The Spacing Effect Among Managers

Managers and coaches are culprits of “info dumping” on salespeople when they only provide feedback during quarterly or annual reviews, or they provide a list of everything a salesperson is doing wrong, all at once. This destroys much of the benefit of the feedback, because salespeople won’t remember most of it, even if they try.

Managers themselves may receive a weekend of “manager training” that they also mostly forget if the spacing effect is not taken into account. It’s much more effective for training and coaching at all levels to take place over time, rather than all at once, and to focus on a few issues at a time, rather than info-dumping.

The Spacing Effect in The Executive Suite

It’s common for organizational leaders to expend a great deal of time and energy on annual planning and strategy, only to let it fizzle out over the course of the year. This is another example of the spacing effect at work.

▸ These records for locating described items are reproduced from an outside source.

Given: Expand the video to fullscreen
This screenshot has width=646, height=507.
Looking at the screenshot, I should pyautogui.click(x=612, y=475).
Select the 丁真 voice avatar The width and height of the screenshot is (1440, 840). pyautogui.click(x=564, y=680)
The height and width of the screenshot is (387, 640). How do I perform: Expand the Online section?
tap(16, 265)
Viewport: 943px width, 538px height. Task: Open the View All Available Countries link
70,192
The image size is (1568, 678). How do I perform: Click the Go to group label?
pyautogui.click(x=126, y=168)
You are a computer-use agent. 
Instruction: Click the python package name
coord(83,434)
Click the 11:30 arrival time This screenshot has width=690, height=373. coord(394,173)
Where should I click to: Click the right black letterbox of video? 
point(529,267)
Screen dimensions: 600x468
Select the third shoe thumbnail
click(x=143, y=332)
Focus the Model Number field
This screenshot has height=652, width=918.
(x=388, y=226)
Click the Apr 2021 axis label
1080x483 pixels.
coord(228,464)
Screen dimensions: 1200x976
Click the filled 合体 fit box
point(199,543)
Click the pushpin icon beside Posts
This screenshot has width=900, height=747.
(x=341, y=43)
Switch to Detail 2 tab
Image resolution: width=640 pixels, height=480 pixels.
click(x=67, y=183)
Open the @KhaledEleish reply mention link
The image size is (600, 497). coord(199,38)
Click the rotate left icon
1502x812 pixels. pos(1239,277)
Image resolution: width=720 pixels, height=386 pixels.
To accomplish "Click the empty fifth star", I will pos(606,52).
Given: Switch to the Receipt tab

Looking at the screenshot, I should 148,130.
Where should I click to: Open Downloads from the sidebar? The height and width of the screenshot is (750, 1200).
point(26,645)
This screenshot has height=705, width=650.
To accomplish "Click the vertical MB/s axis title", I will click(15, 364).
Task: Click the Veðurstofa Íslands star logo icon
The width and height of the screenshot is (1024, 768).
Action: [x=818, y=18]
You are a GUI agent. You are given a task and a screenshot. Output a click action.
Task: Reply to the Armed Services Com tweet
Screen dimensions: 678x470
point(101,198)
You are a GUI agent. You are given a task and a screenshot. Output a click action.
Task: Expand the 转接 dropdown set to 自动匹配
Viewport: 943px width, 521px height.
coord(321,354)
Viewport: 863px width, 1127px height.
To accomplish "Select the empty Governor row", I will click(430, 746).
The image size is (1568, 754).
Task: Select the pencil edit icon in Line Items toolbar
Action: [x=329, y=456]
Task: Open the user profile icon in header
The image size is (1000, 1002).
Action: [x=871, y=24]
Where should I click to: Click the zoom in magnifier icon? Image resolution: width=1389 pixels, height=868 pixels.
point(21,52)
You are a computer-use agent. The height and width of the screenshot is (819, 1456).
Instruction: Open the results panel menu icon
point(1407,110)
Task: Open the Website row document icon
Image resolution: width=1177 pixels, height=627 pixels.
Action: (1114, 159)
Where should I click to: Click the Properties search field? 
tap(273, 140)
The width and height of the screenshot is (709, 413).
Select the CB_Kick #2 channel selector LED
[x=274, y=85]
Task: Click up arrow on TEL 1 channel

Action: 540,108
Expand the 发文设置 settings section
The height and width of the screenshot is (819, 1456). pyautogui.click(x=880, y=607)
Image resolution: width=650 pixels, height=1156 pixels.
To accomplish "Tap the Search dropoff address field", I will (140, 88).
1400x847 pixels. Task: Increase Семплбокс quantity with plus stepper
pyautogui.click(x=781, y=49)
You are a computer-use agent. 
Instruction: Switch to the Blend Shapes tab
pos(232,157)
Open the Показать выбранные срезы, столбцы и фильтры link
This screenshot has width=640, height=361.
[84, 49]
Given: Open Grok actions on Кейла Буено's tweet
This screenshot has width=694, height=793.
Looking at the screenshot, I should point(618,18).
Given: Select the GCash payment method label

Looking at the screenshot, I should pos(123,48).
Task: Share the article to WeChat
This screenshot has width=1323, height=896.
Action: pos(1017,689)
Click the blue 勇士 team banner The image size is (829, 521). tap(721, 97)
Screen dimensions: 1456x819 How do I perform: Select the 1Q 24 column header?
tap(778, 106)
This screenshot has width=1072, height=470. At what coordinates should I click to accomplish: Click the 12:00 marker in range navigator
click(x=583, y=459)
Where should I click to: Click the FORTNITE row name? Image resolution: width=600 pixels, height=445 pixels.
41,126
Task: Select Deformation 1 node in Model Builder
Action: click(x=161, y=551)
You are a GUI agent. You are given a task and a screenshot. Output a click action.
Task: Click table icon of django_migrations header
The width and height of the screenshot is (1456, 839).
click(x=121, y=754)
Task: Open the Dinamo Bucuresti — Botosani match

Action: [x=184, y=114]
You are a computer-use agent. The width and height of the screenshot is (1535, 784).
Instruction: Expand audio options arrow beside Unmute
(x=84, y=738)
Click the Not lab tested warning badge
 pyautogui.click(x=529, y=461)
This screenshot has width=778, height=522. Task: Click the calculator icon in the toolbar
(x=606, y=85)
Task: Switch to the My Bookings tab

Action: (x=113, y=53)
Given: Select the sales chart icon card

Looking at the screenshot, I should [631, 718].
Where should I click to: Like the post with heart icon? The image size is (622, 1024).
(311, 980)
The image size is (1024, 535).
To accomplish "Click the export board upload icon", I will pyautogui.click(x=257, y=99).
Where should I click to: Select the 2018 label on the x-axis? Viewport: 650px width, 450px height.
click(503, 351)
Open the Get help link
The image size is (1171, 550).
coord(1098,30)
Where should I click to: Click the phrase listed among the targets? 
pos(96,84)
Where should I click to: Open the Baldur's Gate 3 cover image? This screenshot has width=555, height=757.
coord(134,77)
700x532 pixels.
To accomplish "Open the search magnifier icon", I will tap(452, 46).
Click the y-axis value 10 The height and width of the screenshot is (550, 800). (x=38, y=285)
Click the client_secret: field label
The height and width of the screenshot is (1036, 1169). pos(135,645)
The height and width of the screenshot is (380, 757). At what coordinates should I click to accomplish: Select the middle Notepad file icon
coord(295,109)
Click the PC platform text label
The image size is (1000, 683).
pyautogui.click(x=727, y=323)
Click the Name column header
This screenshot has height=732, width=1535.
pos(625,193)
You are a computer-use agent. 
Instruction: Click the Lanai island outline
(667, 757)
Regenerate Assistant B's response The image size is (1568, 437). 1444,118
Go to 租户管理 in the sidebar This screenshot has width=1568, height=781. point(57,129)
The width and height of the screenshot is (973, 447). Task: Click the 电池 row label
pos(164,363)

This happens because during the annual planning phase, it’s easy to focus on what will drive the organization forward. But when it fails to be reinforced with regular check-ins, all the expensive strategy and process becomes just another book on a shelf, mostly forgotten.

The Ikea Effect



The Ikea Effect

Category: Need to Act Fast

5. The Ikea Effect

The Ikea Effect is named for a multi-billion-dollar global phenomenon, the Swedish furniture company Ikea. To fully understand it, it helps to understand the history of why it’s called what it’s called.

The business model behind Ikea is, from a logical standpoint, absurd. They manufacture furniture components and hardware. They sell these components directly to consumers, unassembled. The components themselves are generally fabricated of poor quality materials, and sometimes packaged without all the pieces necessary for construction.

Assembling Ikea furniture can be so frustrating that entire Internet meme factories are dedicated to making fun of the process and complaining about it.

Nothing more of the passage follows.